Under the plan, the maximum downstream speed for its Preferred offering will increase from 25 Mbps to 50 Mbps, while its Premier tier will jump from 50 Mbps to 100 Mbps. Cox said more than 70% of its high-speed Internet customers take one of those two tiers.
A Cox spokeswoman said the following markets will see the speed increase this month: Omaha; Neb.; Sun Valley, Idaho; Kansas; Arkansas; Arizona; and Las Vegas. The MSO plans to introduce the upgrade across all markets by the end of 2014.
Cox announced the speed upgrade plan earlier this year while also announcing an initiative to offer 1 Gigabit per second speeds to all residential customers.
In May, Cox announced a plan to “begin market-wide deployment of gigabit speeds by the end of 2016.” Before then, Cox has committed to bring 1-Gig speeds initially to new residential construction projects and to new and existing neighborhoods in Phoenix, Las Vegas and Omaha, starting in the fourth quarter of 2014.
Cox hasn’t revealed a technology roadmap for its 1-Gig plan, but “all options are on the table,” Philip Nutsugah, vice president of product management for Cox High Speed Internet, told Multichannel News in a recent interview (subscription required). “There are lots of ways to deliver gigabit speeds. We will have a lot of options available to us.”

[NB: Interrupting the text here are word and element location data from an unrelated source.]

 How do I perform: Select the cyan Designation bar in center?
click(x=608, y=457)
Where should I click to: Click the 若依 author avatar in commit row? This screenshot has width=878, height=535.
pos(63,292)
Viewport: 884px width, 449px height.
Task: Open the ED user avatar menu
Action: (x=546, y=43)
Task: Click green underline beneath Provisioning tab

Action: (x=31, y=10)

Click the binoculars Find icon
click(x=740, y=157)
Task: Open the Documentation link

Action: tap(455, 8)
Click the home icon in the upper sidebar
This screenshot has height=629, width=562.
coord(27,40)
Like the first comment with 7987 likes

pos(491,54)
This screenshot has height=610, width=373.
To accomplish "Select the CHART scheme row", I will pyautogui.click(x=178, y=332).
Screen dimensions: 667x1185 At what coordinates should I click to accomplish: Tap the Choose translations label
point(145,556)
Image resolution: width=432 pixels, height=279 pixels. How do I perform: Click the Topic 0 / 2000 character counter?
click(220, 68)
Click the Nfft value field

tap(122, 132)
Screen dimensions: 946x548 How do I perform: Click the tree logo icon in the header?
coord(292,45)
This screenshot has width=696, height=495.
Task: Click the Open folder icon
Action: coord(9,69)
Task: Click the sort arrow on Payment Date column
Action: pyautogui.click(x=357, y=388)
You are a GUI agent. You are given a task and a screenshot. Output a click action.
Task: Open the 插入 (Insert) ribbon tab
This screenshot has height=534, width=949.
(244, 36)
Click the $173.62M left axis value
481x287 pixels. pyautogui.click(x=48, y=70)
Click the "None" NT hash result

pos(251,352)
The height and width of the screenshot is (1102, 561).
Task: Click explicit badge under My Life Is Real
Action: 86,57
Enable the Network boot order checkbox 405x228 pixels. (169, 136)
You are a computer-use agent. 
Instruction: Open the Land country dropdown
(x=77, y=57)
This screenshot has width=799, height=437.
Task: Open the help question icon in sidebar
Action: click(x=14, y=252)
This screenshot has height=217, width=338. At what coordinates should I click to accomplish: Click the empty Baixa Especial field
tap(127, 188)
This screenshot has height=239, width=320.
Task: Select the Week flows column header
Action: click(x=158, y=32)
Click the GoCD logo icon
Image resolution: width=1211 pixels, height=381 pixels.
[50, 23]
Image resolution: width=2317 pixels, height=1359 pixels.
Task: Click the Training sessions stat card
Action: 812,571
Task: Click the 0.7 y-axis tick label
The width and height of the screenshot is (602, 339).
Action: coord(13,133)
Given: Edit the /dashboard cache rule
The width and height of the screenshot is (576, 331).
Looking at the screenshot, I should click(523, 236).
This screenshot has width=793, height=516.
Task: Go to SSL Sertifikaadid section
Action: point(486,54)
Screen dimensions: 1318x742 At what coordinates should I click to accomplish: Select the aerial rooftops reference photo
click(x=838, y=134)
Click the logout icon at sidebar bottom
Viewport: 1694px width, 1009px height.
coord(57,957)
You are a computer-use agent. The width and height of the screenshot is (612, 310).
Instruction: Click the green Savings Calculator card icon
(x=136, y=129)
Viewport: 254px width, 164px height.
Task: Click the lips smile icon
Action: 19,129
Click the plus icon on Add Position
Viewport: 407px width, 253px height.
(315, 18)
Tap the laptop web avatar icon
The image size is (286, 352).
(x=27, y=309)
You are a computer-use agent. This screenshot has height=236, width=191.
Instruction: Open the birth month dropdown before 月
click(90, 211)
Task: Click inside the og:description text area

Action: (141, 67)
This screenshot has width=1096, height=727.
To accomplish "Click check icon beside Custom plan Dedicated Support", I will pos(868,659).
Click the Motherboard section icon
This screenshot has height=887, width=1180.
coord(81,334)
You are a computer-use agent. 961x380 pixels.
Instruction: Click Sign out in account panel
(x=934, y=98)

The expectation is that it will use a mix of fiber to the premises (FTTP) technology and DOCSIS 3.1, an emerging CableLabs specification that is targeting multi-gigabit speeds. D3.1 technology isn't expected to be ready for widespread rollouts for a couple of years.
“When [DOCSIS 3.1] becomes available … we’ll take advantage of it, and it will become one of the arrows in our quiver to deliver gigabit to our customers,” Nutsugah said at the time.